En revanche, celle des manufacturiers américains est passée de 7,5% à 3,6%. Au bout du compte, la rentabilité canadienne à hauteur de 5,6% est plus élevée que l'américaine. C'est la première fois depuis 2003 alors que le huard avait amorcé sa rapide ascension jusqu'au-delà de la parité avec le billet vert à l'automne 2007.

Cette forte poussée avait écorné la compétitivité et la rentabilité des fabricants canadiens et entraîné des centaines de milliers de licenciements.
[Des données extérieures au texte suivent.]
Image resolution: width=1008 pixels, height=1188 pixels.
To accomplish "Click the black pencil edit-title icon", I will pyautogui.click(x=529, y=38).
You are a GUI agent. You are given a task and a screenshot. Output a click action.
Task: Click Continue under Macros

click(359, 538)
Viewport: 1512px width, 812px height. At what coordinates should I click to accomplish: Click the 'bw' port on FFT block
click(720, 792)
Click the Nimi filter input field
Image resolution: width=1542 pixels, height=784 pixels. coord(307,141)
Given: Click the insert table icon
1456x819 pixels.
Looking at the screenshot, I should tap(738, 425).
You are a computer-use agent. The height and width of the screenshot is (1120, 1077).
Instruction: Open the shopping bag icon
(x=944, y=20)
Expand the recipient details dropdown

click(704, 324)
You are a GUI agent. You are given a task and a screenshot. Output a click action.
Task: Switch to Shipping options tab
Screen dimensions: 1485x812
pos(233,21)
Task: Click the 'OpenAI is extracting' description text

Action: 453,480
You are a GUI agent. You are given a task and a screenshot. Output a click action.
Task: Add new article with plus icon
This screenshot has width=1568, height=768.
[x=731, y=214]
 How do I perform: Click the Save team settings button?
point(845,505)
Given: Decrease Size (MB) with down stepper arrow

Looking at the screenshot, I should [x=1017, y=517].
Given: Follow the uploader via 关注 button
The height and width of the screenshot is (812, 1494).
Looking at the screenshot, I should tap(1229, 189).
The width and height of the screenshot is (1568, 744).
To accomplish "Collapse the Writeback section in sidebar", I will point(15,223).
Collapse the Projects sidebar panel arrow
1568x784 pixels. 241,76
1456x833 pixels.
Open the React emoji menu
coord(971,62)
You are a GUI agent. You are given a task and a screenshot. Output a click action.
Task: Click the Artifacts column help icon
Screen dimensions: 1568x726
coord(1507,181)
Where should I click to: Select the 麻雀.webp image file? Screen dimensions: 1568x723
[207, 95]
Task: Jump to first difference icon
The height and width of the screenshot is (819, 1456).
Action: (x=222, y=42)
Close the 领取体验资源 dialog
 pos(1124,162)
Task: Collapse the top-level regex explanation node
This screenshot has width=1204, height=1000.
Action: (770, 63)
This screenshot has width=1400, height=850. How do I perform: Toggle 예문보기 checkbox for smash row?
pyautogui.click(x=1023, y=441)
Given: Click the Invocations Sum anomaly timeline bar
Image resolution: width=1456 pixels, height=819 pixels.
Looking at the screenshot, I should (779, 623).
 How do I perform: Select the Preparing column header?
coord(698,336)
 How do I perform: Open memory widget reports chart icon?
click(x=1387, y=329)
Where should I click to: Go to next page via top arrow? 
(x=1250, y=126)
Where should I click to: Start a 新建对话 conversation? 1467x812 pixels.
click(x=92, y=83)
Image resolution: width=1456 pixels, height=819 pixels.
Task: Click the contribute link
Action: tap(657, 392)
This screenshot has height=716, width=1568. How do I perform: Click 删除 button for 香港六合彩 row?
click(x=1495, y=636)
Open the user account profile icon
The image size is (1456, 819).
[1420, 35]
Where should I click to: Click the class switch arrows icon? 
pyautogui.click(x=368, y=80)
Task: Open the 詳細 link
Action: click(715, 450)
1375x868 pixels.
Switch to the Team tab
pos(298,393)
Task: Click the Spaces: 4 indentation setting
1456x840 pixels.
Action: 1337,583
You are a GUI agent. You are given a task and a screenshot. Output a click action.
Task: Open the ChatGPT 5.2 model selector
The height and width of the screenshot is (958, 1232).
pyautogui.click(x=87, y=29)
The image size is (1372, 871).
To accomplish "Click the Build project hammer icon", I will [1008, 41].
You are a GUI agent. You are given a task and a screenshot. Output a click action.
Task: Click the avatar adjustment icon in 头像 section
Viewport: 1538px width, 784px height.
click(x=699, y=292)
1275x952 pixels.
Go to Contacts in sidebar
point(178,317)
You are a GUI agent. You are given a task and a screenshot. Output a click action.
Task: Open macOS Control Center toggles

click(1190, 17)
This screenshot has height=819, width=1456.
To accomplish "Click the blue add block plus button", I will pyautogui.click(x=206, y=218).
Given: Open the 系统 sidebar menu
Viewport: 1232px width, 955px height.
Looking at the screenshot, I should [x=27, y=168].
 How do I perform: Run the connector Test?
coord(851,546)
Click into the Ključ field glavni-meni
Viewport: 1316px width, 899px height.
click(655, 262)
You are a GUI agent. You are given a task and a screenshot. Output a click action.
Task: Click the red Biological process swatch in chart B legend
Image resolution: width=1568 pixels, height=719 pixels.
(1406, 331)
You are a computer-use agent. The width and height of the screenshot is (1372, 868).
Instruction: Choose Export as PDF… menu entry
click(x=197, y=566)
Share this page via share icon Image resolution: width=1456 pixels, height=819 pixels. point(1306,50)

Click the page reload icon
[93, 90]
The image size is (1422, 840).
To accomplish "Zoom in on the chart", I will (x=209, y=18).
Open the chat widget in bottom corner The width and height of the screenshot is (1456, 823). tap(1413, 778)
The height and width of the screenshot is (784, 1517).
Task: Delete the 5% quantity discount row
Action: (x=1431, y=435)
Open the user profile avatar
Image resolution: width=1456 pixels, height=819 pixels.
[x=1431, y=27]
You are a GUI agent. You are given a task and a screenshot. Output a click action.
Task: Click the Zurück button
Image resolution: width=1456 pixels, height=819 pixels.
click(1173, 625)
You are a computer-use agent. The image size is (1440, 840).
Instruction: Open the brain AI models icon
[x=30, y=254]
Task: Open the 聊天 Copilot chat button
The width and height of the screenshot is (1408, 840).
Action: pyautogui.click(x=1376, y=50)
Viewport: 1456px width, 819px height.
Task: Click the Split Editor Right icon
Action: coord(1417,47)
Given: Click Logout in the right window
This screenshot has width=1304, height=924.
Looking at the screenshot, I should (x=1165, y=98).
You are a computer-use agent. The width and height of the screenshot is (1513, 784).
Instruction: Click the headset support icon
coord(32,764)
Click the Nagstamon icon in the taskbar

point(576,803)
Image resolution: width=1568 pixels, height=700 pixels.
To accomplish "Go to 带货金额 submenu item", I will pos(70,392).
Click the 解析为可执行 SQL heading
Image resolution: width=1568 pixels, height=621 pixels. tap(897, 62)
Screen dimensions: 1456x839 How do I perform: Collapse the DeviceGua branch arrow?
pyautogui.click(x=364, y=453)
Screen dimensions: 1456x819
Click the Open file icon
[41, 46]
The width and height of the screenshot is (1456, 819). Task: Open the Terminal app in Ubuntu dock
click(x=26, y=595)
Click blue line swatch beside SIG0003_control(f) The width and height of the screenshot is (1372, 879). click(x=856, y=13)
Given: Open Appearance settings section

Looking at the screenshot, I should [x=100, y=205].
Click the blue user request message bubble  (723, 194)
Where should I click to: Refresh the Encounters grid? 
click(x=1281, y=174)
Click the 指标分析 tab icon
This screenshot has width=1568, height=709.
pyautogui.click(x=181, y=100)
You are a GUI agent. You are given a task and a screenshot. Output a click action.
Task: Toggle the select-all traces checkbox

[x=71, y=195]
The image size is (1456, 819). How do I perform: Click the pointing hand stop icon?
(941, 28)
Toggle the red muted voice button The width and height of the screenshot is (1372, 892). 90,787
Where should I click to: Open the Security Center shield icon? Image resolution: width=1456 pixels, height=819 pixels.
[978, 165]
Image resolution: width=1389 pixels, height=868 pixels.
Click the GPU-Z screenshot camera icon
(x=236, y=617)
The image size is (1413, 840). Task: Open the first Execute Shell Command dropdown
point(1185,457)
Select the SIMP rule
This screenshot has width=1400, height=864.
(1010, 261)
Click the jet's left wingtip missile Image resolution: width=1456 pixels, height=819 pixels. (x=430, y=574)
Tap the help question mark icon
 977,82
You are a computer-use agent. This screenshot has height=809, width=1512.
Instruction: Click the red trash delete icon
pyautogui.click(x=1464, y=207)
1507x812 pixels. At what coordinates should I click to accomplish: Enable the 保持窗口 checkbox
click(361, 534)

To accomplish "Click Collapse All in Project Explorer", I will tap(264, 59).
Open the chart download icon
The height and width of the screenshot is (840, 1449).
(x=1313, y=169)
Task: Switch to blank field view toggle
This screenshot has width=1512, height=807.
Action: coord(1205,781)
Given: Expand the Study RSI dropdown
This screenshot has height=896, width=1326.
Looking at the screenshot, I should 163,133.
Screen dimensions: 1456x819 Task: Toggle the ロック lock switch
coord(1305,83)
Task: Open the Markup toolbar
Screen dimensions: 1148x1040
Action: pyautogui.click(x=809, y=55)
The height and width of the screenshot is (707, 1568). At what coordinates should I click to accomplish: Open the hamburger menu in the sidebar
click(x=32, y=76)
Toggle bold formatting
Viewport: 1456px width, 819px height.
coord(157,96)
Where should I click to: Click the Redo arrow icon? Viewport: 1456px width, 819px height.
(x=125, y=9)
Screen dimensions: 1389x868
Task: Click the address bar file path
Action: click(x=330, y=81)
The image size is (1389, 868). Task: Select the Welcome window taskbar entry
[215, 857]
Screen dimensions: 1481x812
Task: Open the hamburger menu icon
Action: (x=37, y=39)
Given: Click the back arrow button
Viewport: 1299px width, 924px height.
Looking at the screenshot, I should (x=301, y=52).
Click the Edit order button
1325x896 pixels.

Aujourd'hui, le problème se pose différemment. Les entreprises américaines subissent les affres de la récession sans bouclier. Plusieurs ferment.

«Il y a de belles opportunités maintenant pour les entreprises canadiennes, juge Jean-Michel Laurin, vice-président, affaires mondiales chez les Manufacturiers exportateurs du Canada (MEC). La valeur du huard et la bonne posture de notre système financier jouent en notre faveur.»

«C'a donne un p'tit coup de pouce, mais c'est pas suffisant pour nous immuniser contre le ralentissement économique», renchérit Simon Prévots, vice-président Québec de la Fédération canadienne de l'entreprise indépendante.

La chute de la demande américaine et l'accès toujours limité au crédit posent problème.

Certes les banques prêtent plus, mais elles détenaient moins de la moitié du marché du prêt commercial avant la crise actuelle. Elles ne comblent pas tout le vide. Les MEC travaillent d'ailleurs de concert avec la Banque de développement du Canada et Exportations et développement Canada pour établir des ponts entre ces deux sociétés d'État, les institutions prêteuses et les exportateurs.

«On peut s'attendre à une amélioration de la situation vers la fin de 2009», poursuit M. Laurin.

La rentabilité accrue s'explique par le fait que les exportateurs produisent en dollars canadiens et vendent en dollars américains la plupart de leurs biens parce que c'est en dollars américains qu'on fixe le prix du papier, du bois d'oeuvre, d'un lingot d'aluminium, d'une voiture ou d'un gaz liquéfié.

Les prix des biens manufacturés aux États-Unis ont diminué de 7,4%, mais de 3,2% seulement au Canada. Cela est très important, si on considère que la moitié de la production canadienne en usines traverse la frontière, rappelle M. Pinsonneault.

Si le taux de change varie peu d'ici la fin de l'année, alors «l'écart favorable aux manufacturiers canadiens devrait pour l'essentiel s'être maintenu au premier trimestre 2009», prédit-il.

 

VARIATION DES MARGES BÉNÉFICIAIRES DE CERTAINS MANUFACTURIERS

Canada /États-Unis /Différence

Aliments 0,1%/ -0,1% /0,2%

Produits pharmaceutiques et médicaments 0%/ -0,6% /0,7%

Première transformation des métaux 0,3% /-0,4% /0,7%

Textiles, vêtements et produits du cuir 0%/-0,2% /0,2%

Produits du bois 0,2% /-0,1%/0,3%

Papier 0,1%/0% /0,1%

Autos et pièces -1%/ -0,7% /-0,3%

Autre matériel de transport 0% /-0,1%/ 0,2%

Total du secteur manufacturier 0,1% /-3,2% /3,3%

Sources: Statistique Canada, U.S. Bureau of Census, Financière Banque Nationale

 

Recul des coûts unitaires de main-d'oeuvre

Une autre façon de mesurer l'avantage que la dépréciation du huard apporte aux exportateurs canadiens, c'est la comparaison des coûts unitaires de main-d'oeuvre (CUM) exprimés en dollars américains. Selon Statistique Canada, ils ont reculé de 12,7% du troisième au quatrième trimestre de 2008. Ils ont pourtant augmenté de 1,6% si on les exprime en dollars canadiens. Exprimés en dollars américains, les CUM aux États-Unis ont augmenté de 1,3% seulement.